Problem description — Would you output the lines from the one containing "Focus the Rechercher search field" through the final line of the entries, exactly and with pictures omitted?

Information given —
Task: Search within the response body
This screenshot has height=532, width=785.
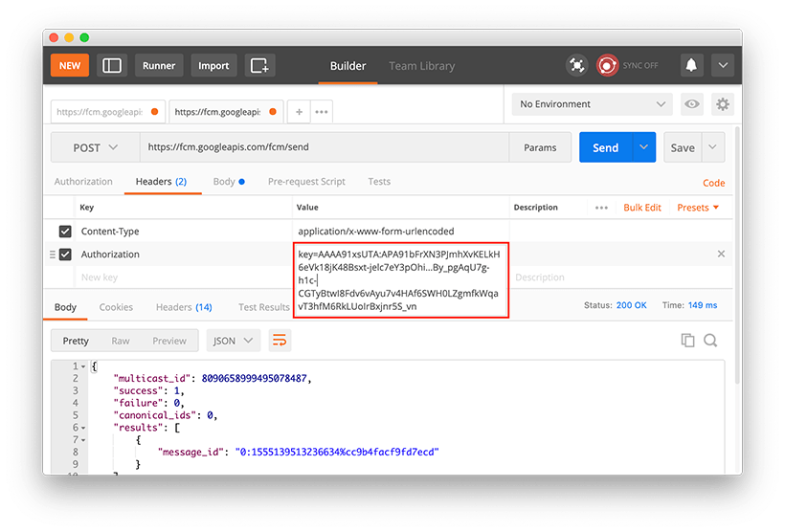Action: coord(710,341)
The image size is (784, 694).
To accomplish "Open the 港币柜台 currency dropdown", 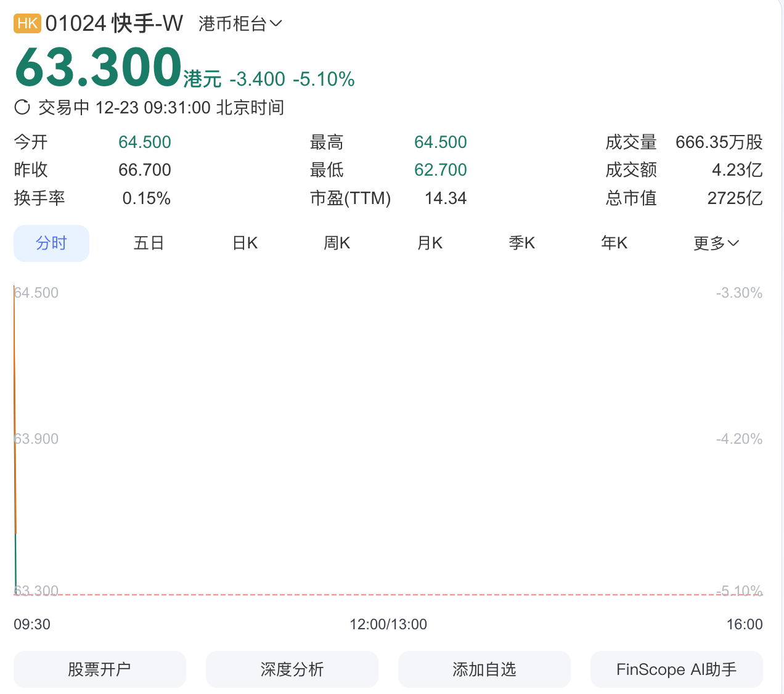I will pyautogui.click(x=240, y=24).
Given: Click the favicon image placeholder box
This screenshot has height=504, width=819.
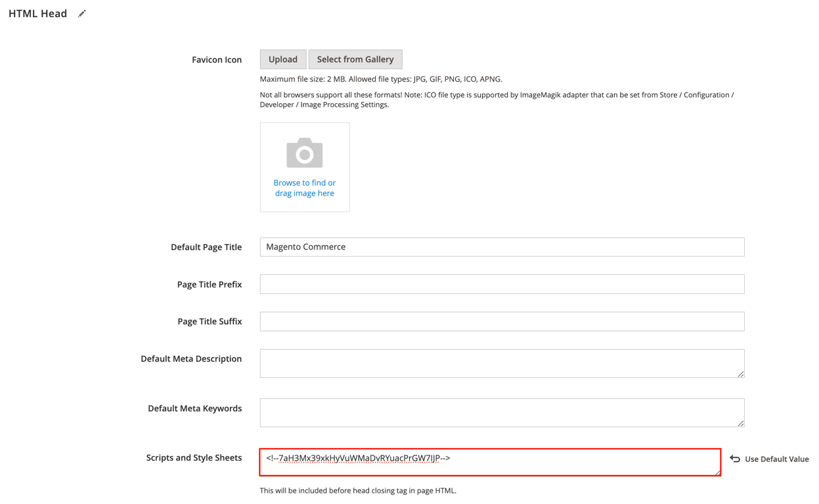Looking at the screenshot, I should (x=304, y=166).
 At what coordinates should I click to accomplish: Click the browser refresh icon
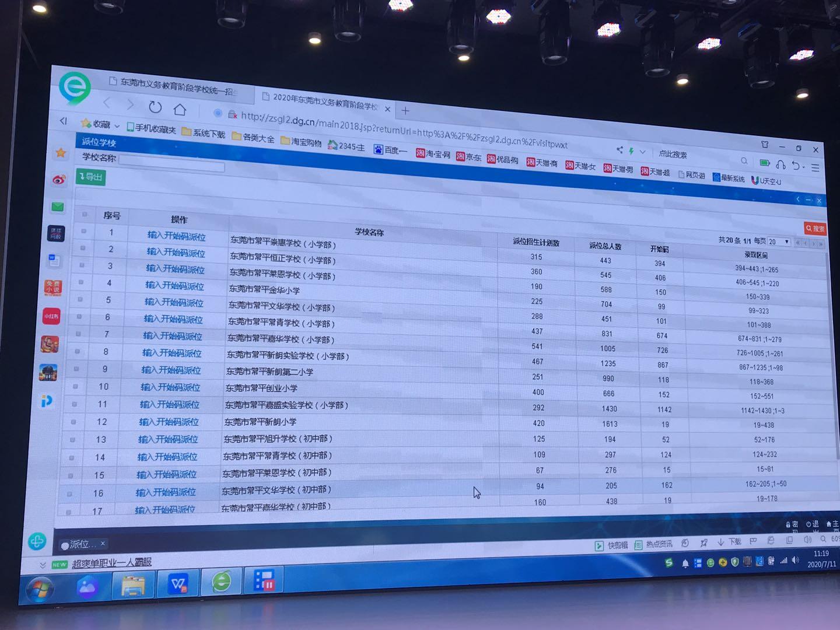click(x=155, y=107)
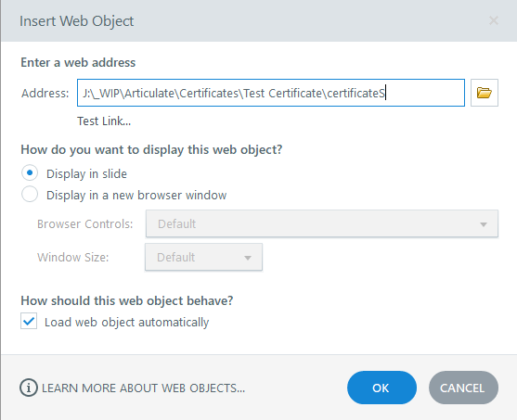Open Learn More About Web Objects link

[x=143, y=388]
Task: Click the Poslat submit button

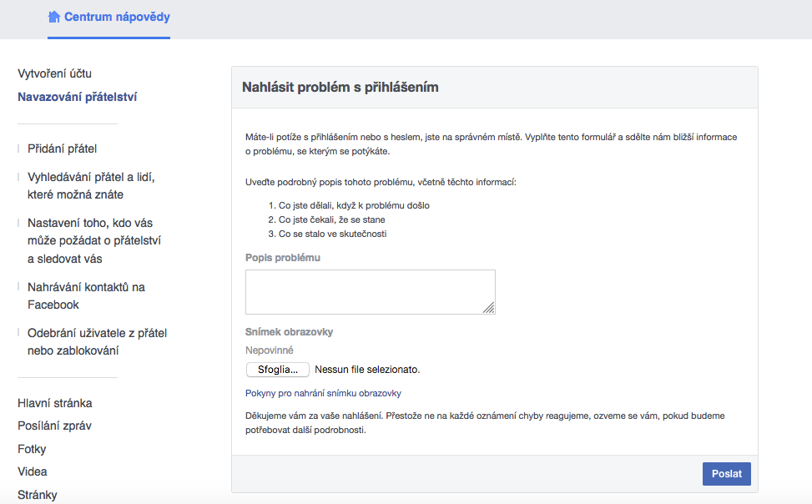Action: (727, 473)
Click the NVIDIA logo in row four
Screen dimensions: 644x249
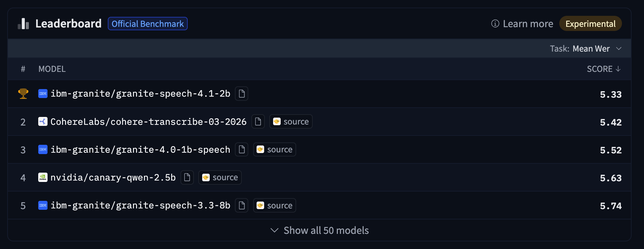click(x=43, y=177)
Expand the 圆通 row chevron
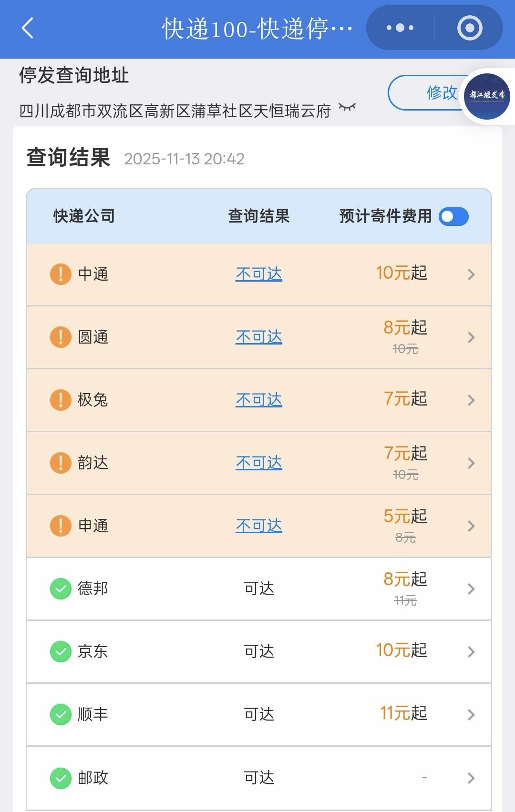This screenshot has height=812, width=515. (x=471, y=337)
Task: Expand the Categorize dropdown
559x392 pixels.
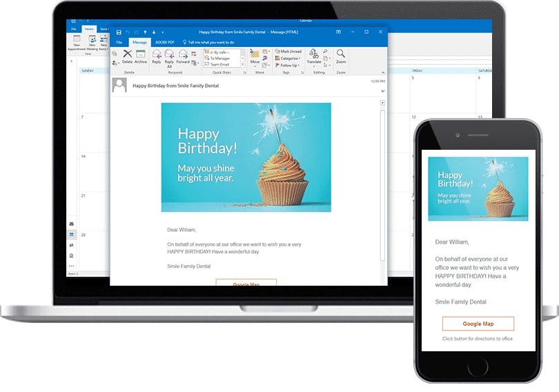Action: click(288, 58)
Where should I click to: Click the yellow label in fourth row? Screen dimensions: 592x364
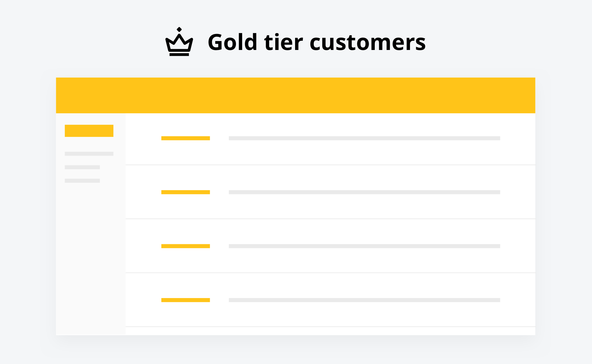tap(186, 300)
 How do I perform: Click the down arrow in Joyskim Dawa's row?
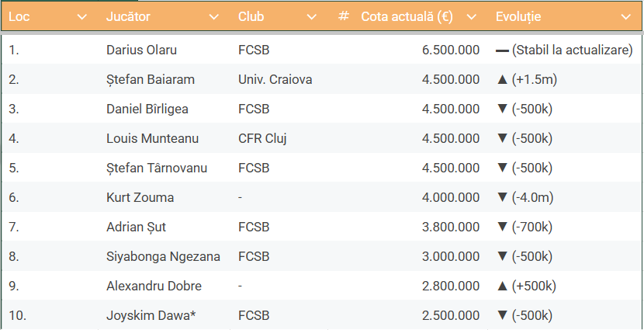tap(501, 315)
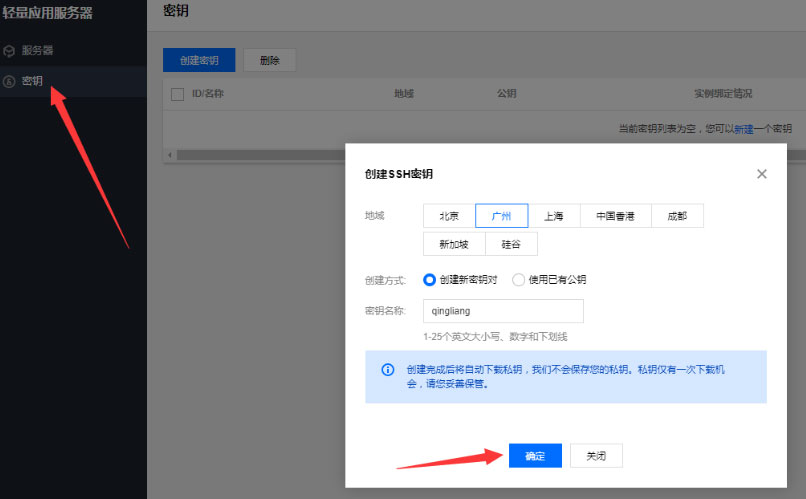Tick the select-all checkbox beside ID/名称
Screen dimensions: 806x499
pos(177,94)
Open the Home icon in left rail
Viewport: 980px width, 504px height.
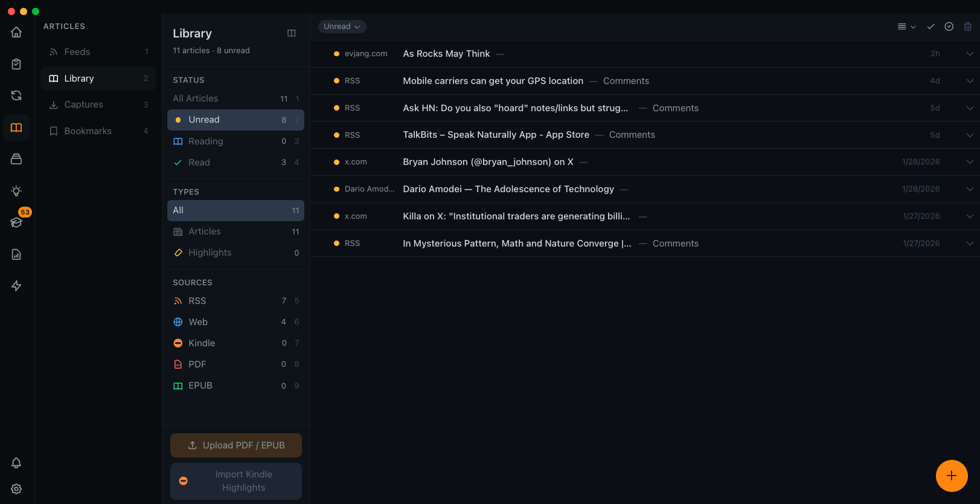(16, 32)
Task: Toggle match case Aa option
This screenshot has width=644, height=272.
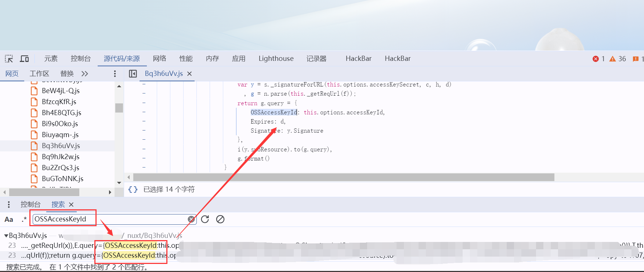Action: click(9, 220)
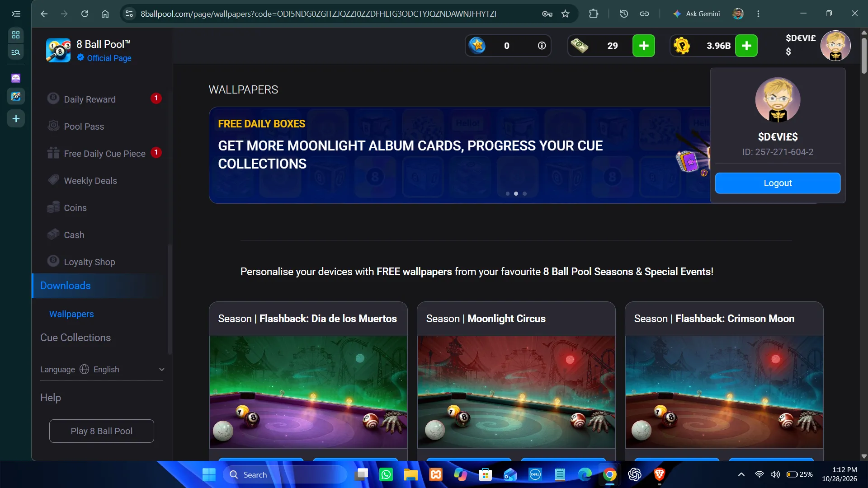This screenshot has width=868, height=488.
Task: Select the first banner carousel dot
Action: click(508, 193)
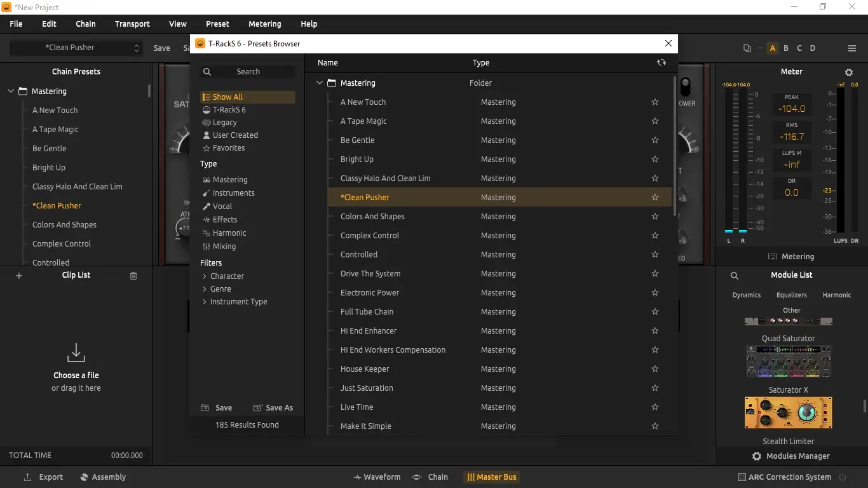This screenshot has height=488, width=868.
Task: Add a clip with the plus icon
Action: [x=19, y=276]
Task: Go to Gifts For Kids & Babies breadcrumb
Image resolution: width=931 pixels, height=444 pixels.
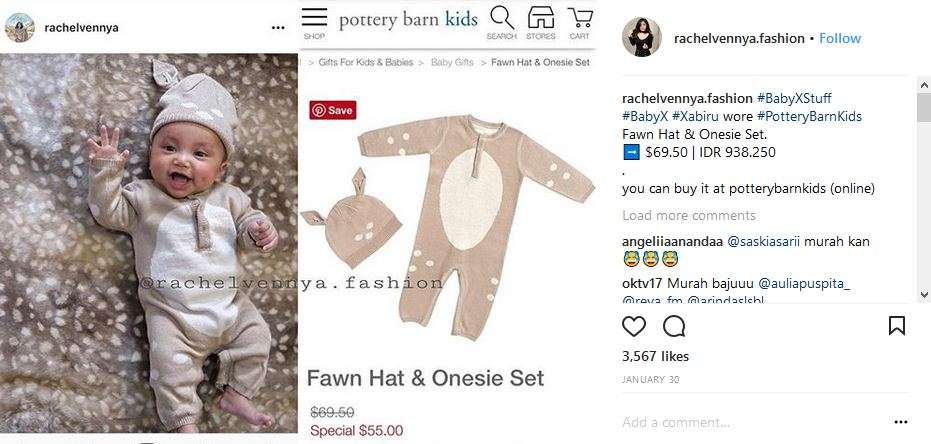Action: [366, 62]

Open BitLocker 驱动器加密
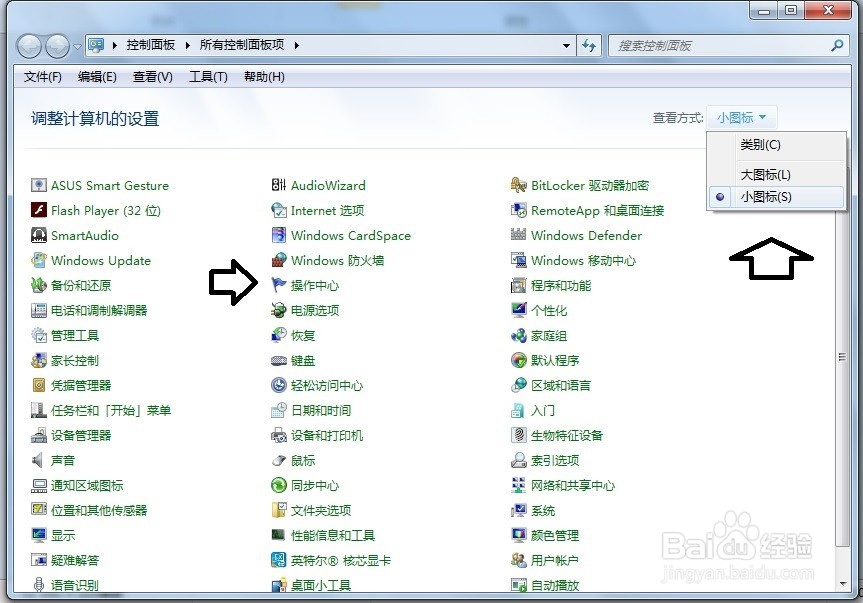pos(592,185)
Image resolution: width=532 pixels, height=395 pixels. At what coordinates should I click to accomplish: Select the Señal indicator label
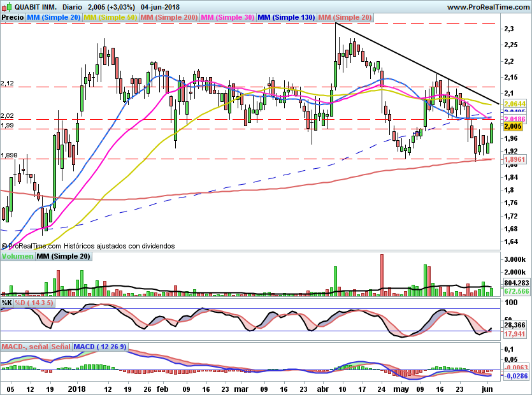coord(61,347)
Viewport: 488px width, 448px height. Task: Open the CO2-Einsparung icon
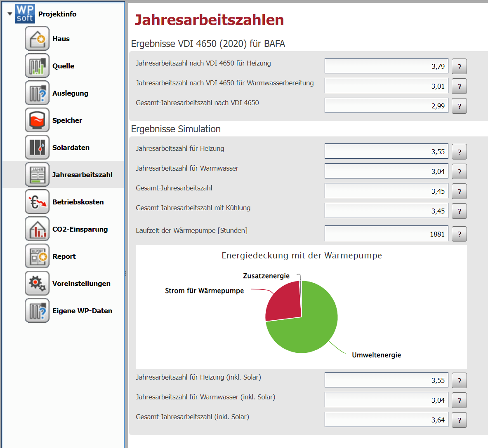coord(37,229)
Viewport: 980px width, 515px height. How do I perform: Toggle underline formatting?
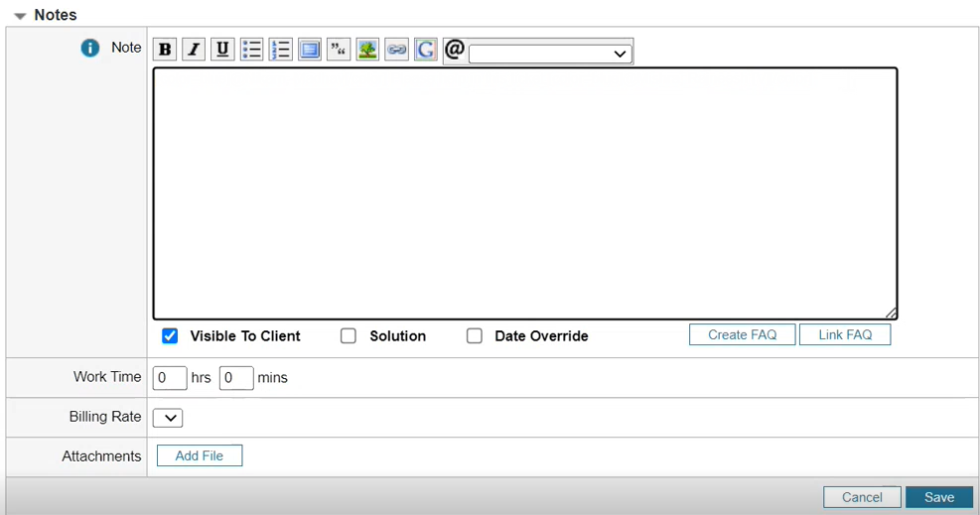click(x=222, y=50)
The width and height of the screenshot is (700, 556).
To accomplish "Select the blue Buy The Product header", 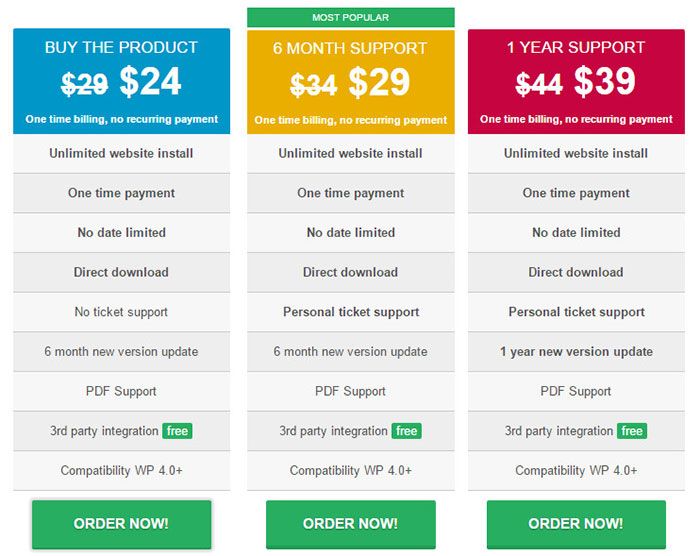I will (x=121, y=47).
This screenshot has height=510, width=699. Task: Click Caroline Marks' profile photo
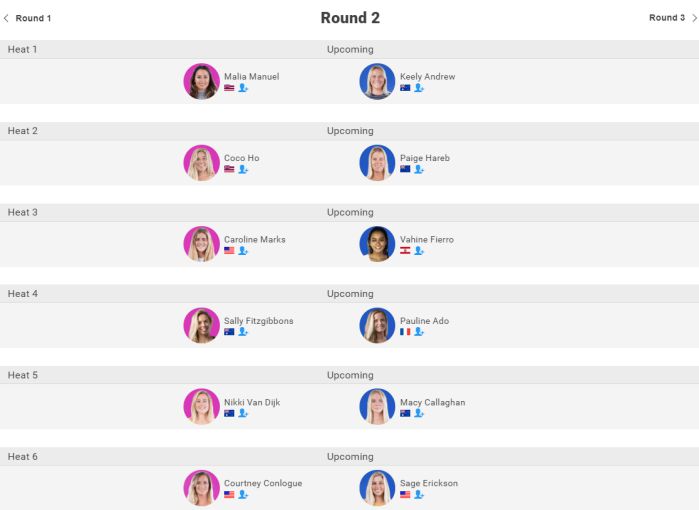tap(202, 244)
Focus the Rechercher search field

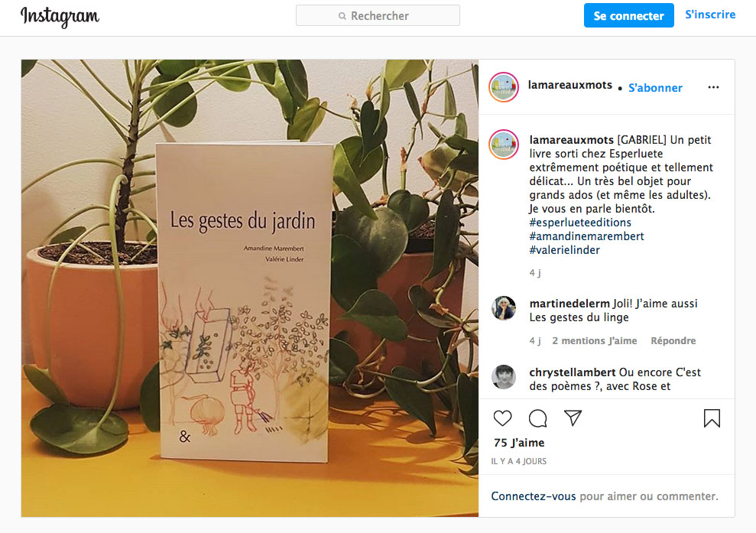[x=378, y=16]
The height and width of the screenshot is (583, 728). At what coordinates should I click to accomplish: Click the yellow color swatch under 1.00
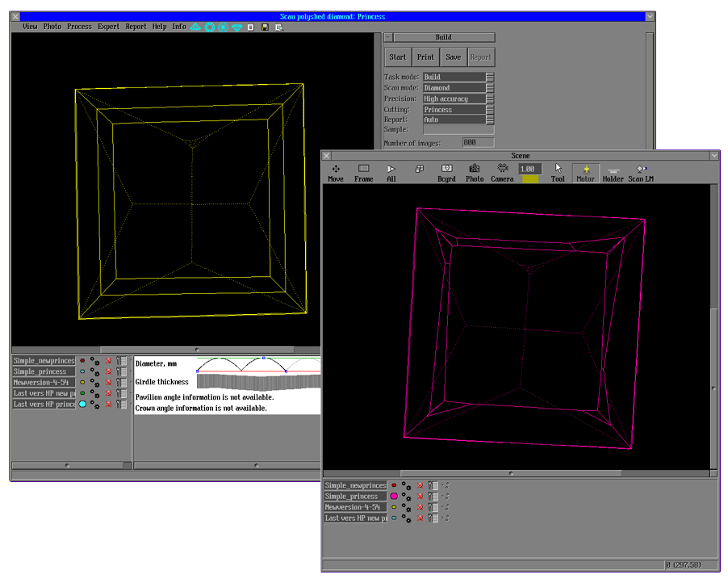(529, 179)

Written response —
Focus the Rechercher search field

[x=378, y=16]
The height and width of the screenshot is (583, 728). At what coordinates should I click to accomplish: Click the yellow color swatch under 1.00
(529, 179)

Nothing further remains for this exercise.